» **Page text**
This question already has answers here:
C++ return string keeps getting junk
(1 answer)
ostream cout and char *
(3 answers)
Closed 8 years ago.
I'm new in c++. I wrote this program.
#include <iostream>
using namespace std;
int main(void) {
int x=24;
char y='A';
char* pchar=&y;
int* pint=&x;
cout <<"pchar= "<<hex<<&pchar<<endl;
cout <<"pint = "<<hex<<&pint<<endl;
cout <<endl;
cout <<"pchar= "<<hex<<pchar<<endl;
cout <<"pint = "<<hex<<pint<<endl;
pchar=NULL;
pint=NULL;
getchar();
return 0;
}
and its result
Can you help me to understand why I can't print the address of variables without &?
I think pchar is already the address of y.
thanks
When you use a char* (like your variable pchar) the string overload of operator<< function is used, and when treating it as a string it will print characters until it find the string terminator character ('\0'). Unfortunately in this case pchar points only to a single character, so you have undefined behavior as the function goes out looking for characters in memory not allocated to you.

» **Exercises to complete**
1. Copy the C++ pointer question word for word, starting with "I think pchar" and going on through "allocated to you.".
2. Go on with the C++ pointer question from the point where it stops.

» **Data listing**
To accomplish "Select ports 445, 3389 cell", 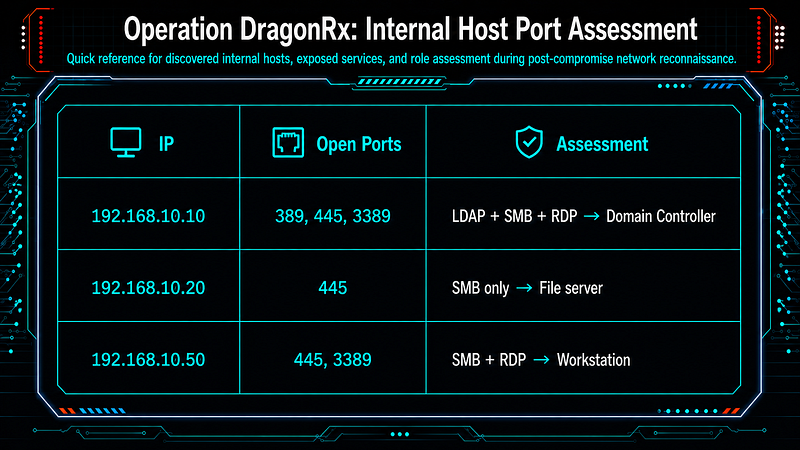I will pos(333,360).
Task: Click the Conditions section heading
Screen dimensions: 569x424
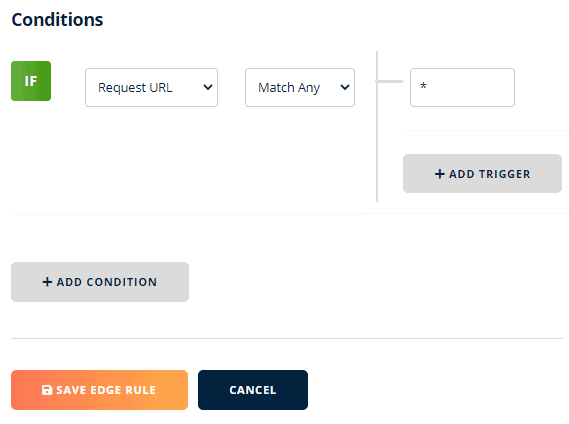Action: pos(57,20)
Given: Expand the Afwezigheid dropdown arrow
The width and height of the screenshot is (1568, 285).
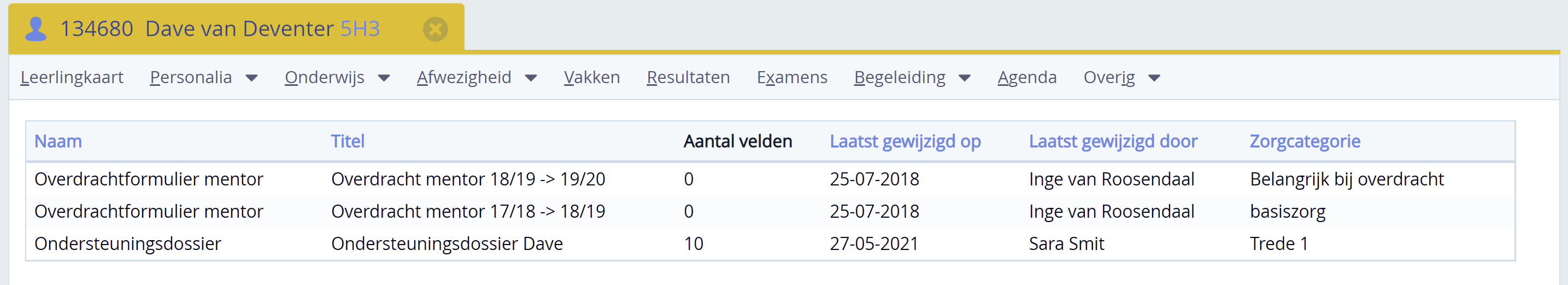Looking at the screenshot, I should point(531,78).
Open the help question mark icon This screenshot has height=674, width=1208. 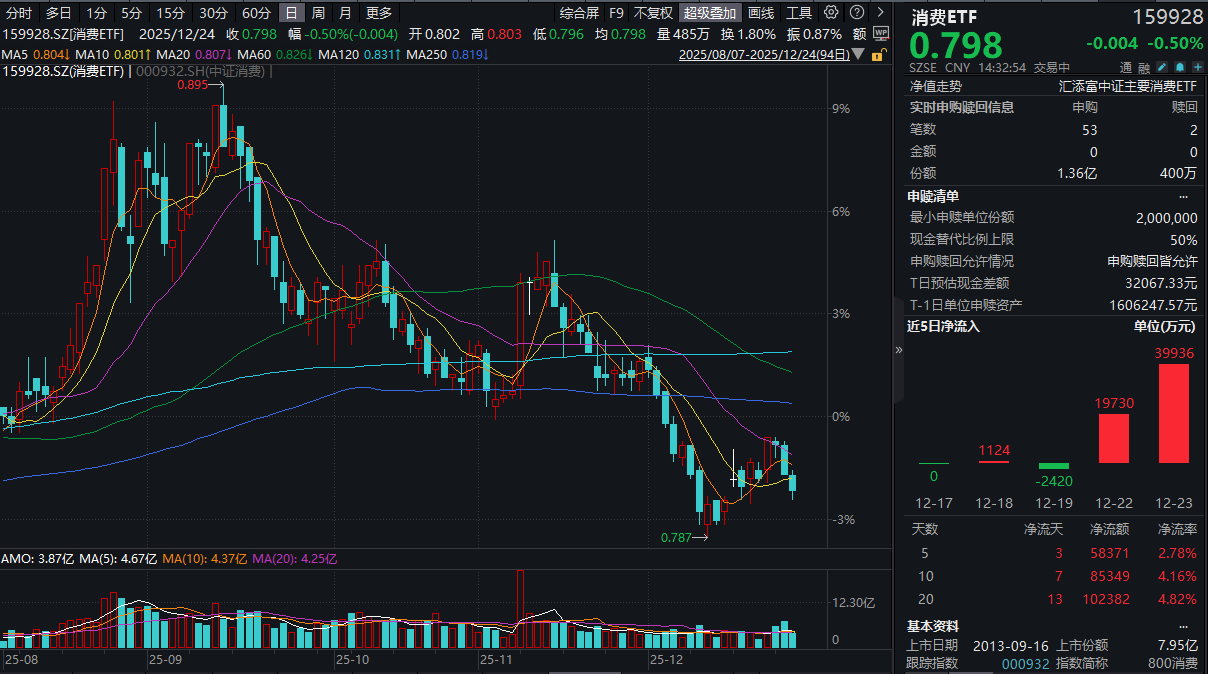point(857,12)
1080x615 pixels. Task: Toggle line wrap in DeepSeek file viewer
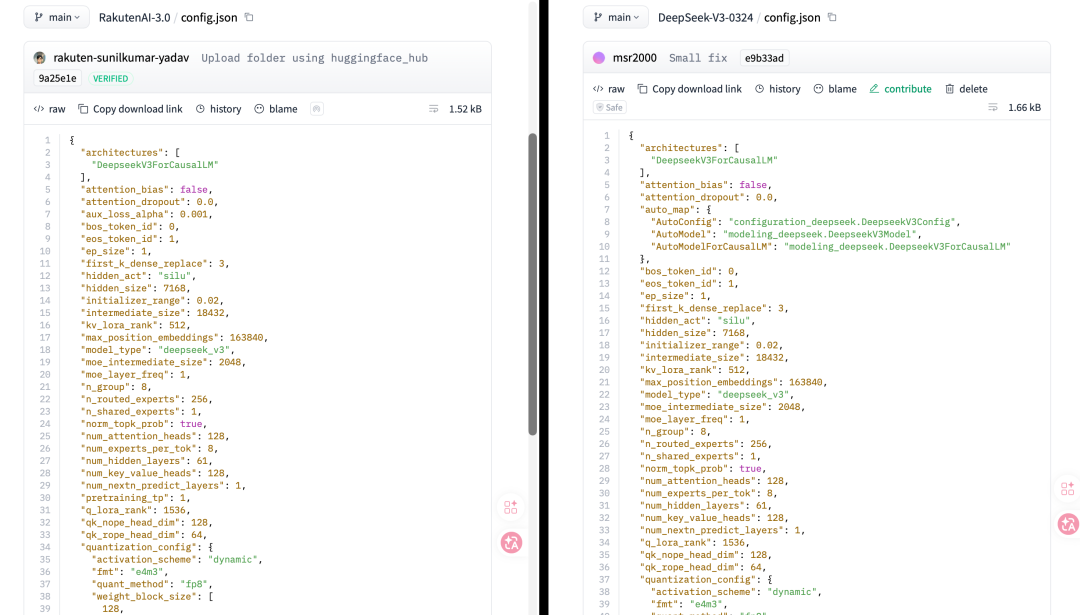(993, 107)
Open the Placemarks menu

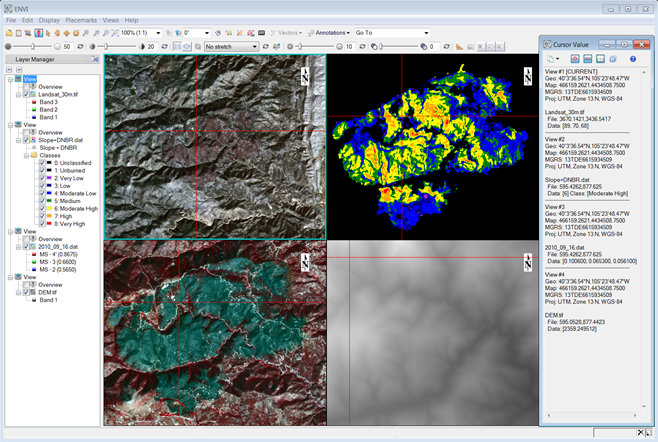[x=80, y=20]
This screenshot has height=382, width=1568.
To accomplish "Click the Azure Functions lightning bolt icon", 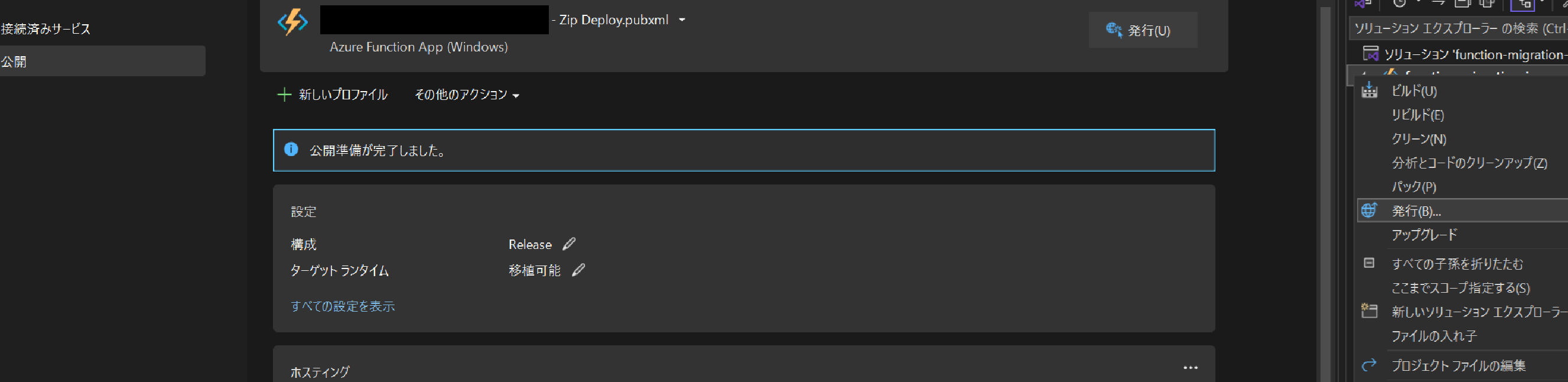I will [x=292, y=22].
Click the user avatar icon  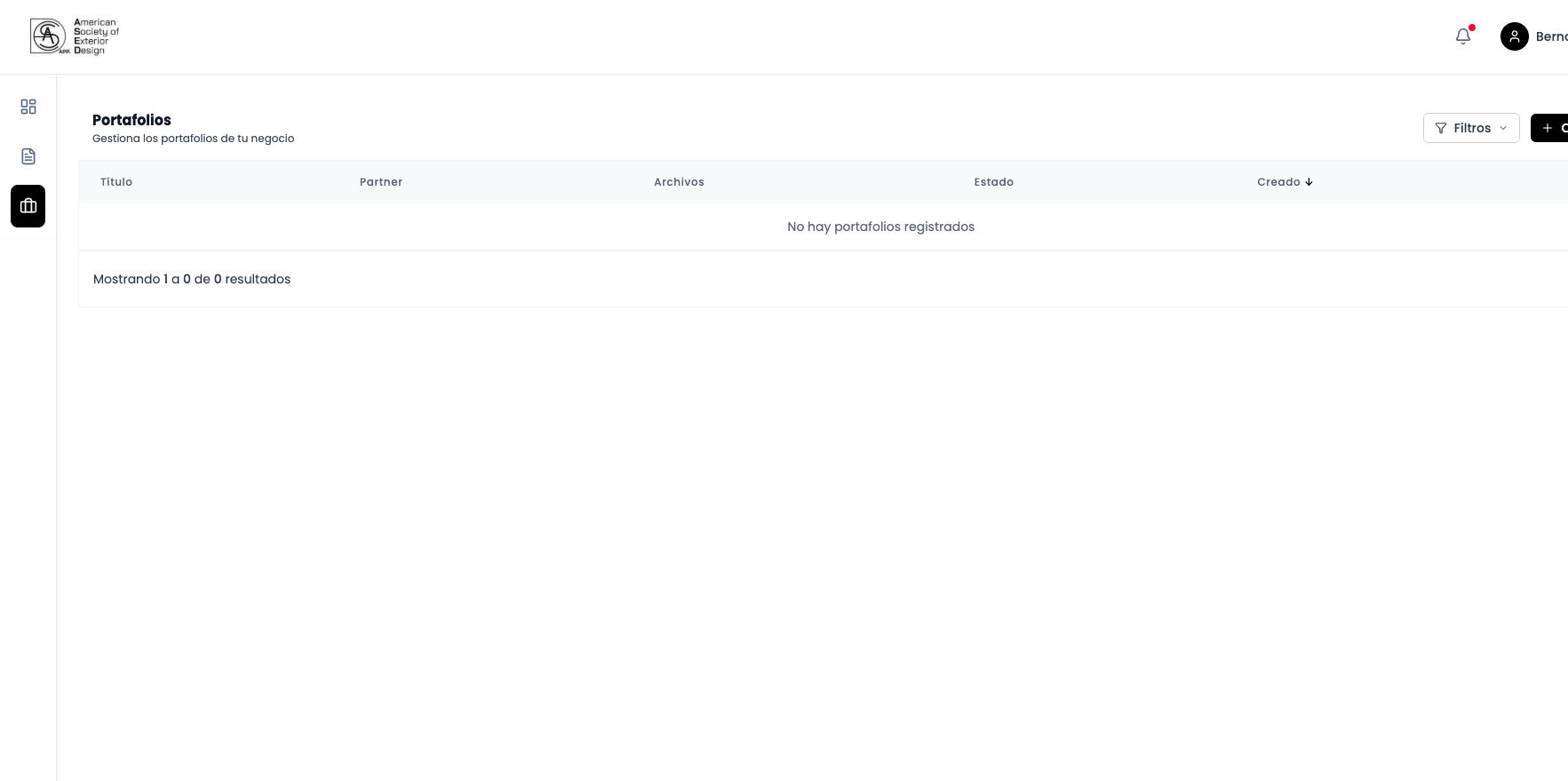pyautogui.click(x=1514, y=36)
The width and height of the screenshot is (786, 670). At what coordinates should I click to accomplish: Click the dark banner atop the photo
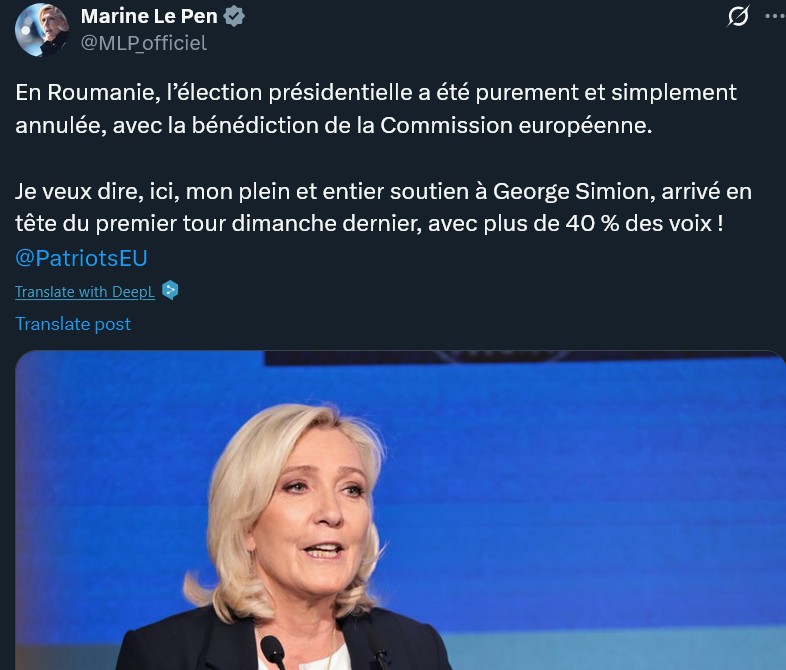521,358
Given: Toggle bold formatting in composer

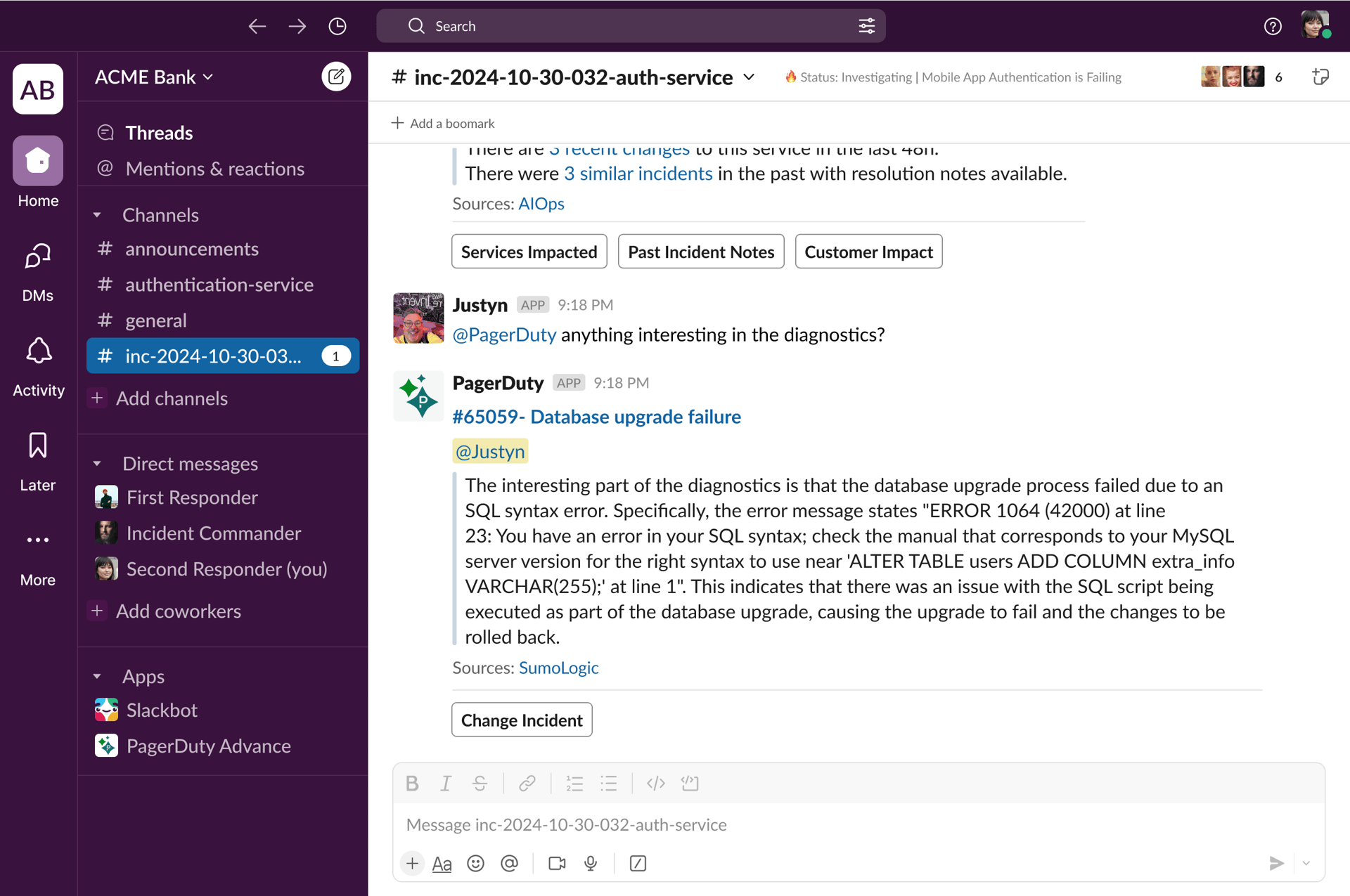Looking at the screenshot, I should pos(412,783).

» **Results for the exercise**
1.
I think pchar is already the address of y.
thanks
When you use a char* (like your variable pchar) the string overload of operator<< function is used, and when treating it as a string it will print characters until it find the string terminator character ('\0'). Unfortunately in this case pchar points only to a single character, so you have undefined behavior as the function goes out looking for characters in memory not allocated to you.

2.
To print a pointer you have to cast it to void*:
std::cout << "pchar = " << std::hex << reinterpret_cast<void*>(pchar) << '\n';
It works when you print the address of the variable pchar (when you print &pchar) because then the type of the expression is of type char** which have no direct overload, and instead uses the generic pointer overload (case 7 in this reference).
Operator << treated char* as a string. But you can change your code to following
cout <<"pchar= "<<hex<<(void*)pchar<<endl;
It should work.
I cannot access std code now, but cout implementation should contain something like this
operator << (char* char_ptr)
{
//interpret char * as pointer to null-terminated string
... code to output string
}
So there is impossible to print char* as address without casting to something.
You'll need
cout <<"pchar= "<<hex<<static_cast<void*>(pchar)<<endl;
to print the value of pchar (not its address, that would be the address of the variable pchar, not the address to which it points to).
It behaves like this because std::ostream (cout's type) has an overloaded operator<< which takes a char* and treats it specifically to print out a string.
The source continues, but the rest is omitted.